“What you need to do is get that tape measure out, and start measuring that gut. Then you start working out and you start eating properly til that gut gets down close to it was when you were in your twenties. Then you'll find out what your weight should be.” - Jack LaLanne

 

I’m all in agreement with the Godfather of Fitness, Jack LaLanne. Measuring progress is a necessary component of fitness in many respects, not just the gut check. I can’t tell you how many times I’ve heard guys ask each other, “What do you bench?” For some odd reason, women typically aren’t as concerned about bench press prowess.

 

For most of the people I work with, measuring food is a key component of achieving their fitness goals. I’m not just talking about calories but macronutrients and micronutrients as well. Often we have no idea if we’re meeting the minimum recommended daily allowances (RDAs) of vitamins and minerals unless we’re throwing back a bunch of supplements.

 

It is my belief that we should get the majority of our nutrients from food. I get that sometimes it’s hard to do given caloric restrictions and the quality of food available, but that is my preference because I don’t think it’s just vitamin C tablet but the entire orange that should be consumed for all of it’s benefits (water, fiber, folate, potassium, magnesium, and other trace vitamins and minerals).

 

To help with measuring food intake, an online calorie counter is my first line of defense when I begin working with clients. There are tons of free options to choose from, too.  My preference for some time has been FitDay.com.

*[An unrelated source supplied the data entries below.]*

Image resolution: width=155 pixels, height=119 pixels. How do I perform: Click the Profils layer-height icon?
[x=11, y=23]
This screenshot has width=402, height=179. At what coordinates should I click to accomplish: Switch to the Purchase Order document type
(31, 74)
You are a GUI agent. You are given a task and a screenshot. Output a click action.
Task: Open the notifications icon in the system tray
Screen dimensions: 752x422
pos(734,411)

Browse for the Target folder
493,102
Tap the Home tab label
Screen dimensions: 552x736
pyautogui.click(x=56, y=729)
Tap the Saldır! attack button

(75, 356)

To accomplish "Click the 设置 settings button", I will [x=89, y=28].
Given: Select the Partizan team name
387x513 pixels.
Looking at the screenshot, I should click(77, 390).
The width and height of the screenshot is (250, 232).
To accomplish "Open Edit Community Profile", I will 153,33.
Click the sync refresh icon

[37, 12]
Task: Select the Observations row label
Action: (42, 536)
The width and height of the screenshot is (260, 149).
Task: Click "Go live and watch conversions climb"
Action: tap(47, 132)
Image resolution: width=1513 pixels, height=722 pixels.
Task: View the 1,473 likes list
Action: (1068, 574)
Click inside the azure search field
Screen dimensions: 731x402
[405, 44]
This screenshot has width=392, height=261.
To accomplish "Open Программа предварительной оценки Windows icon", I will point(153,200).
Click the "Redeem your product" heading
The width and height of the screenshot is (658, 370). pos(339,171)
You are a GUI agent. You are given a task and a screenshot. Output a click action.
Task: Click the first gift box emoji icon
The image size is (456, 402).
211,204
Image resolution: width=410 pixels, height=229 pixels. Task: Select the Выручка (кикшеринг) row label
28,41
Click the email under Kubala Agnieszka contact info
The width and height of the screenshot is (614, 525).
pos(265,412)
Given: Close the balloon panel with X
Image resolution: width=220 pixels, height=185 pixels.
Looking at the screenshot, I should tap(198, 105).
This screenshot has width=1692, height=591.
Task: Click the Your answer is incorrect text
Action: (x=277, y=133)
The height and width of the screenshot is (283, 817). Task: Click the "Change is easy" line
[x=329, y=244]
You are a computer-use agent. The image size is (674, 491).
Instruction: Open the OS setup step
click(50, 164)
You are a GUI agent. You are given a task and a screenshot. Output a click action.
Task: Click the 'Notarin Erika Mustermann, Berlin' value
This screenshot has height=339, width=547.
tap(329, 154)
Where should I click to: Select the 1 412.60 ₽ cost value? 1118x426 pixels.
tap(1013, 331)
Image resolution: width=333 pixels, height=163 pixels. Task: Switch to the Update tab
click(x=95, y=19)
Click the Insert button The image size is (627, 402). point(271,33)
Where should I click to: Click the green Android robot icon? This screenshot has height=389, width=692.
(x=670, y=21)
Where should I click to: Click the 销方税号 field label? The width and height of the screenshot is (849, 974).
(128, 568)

This site is fantastic with a huge food database and an easy way to plug in custom foods. You can also track your activity for the day with another large database of sports, home, leisure, and office-based movement with varying intensity. An online journal allows you to write about your progress and another tab allows you to track your body measurements and even your moods (which I believe is extremely helpful when it comes to stress-eaters).

 

fitday, chronometer, fitday.com, food journal, diet journal, nutrition journal

 

Now all those features are great but it’s not going to fill out itself. You have to actually plug in the food and it’s a pain to have to break up a sandwich or a salad into its individual components (1 piece of lettuce, 2 pieces of wheat bread, 2 oz of sliced baked turkey, 1 tsp of mayo, etc.). Another drawback is that FitDay doesn’t include a smart phone app for Android, only iPhone.

 

Another client recently introduced me to CRON-O-Meter which DOES include both Apple and Android apps for easy recording throughout the day. It also tracks your water intake, which is another helpful feature. I think smart phone apps are best because they eliminate some of the input error if you’re trying to remember at the end of the day all the food you’ve eaten once you sit down at the computer.

 

fitday, chronometer, chronometer.com, CHRON-O-meter, food journal, diet journal

 

Whatever application you use, be sure that the calorie counter includes vitamin and mineral breakdowns in your food as well. Do I really have to say it’s not just about calories at this point? I’m sure most people understand the value of RDA requirements. Who knows what little micronutrient could be bottlenecking your progress? Make sure you can track more than just fat, protein, carbs, and calories although at least it’s better than nothing if that’s all you’ve got.

 

So where do you start? I love my clients to continue to use the program daily, but to begin with I suggest tracking two workdays and one weekend or “off” day. Our food doesn’t often vary much so three days is a great place to start when tracking calories and nutrients. I find most people are lacking in calcium, potassium, and magnesium on a daily basis and they don’t believe me until they plug in their food for a few days. (Do you ever get cramps during your workout or at night? That problem is usually a nutrient deficiency and easily fixable with a little knowledge of your food intake.)

 

You might be low on other nutrients, too, in which case you’ll find that out as well. For example, I’m usually a little low on iron. Many women have the same problem and are walking around slightly anemic and are questioning why they’re so tired all the time.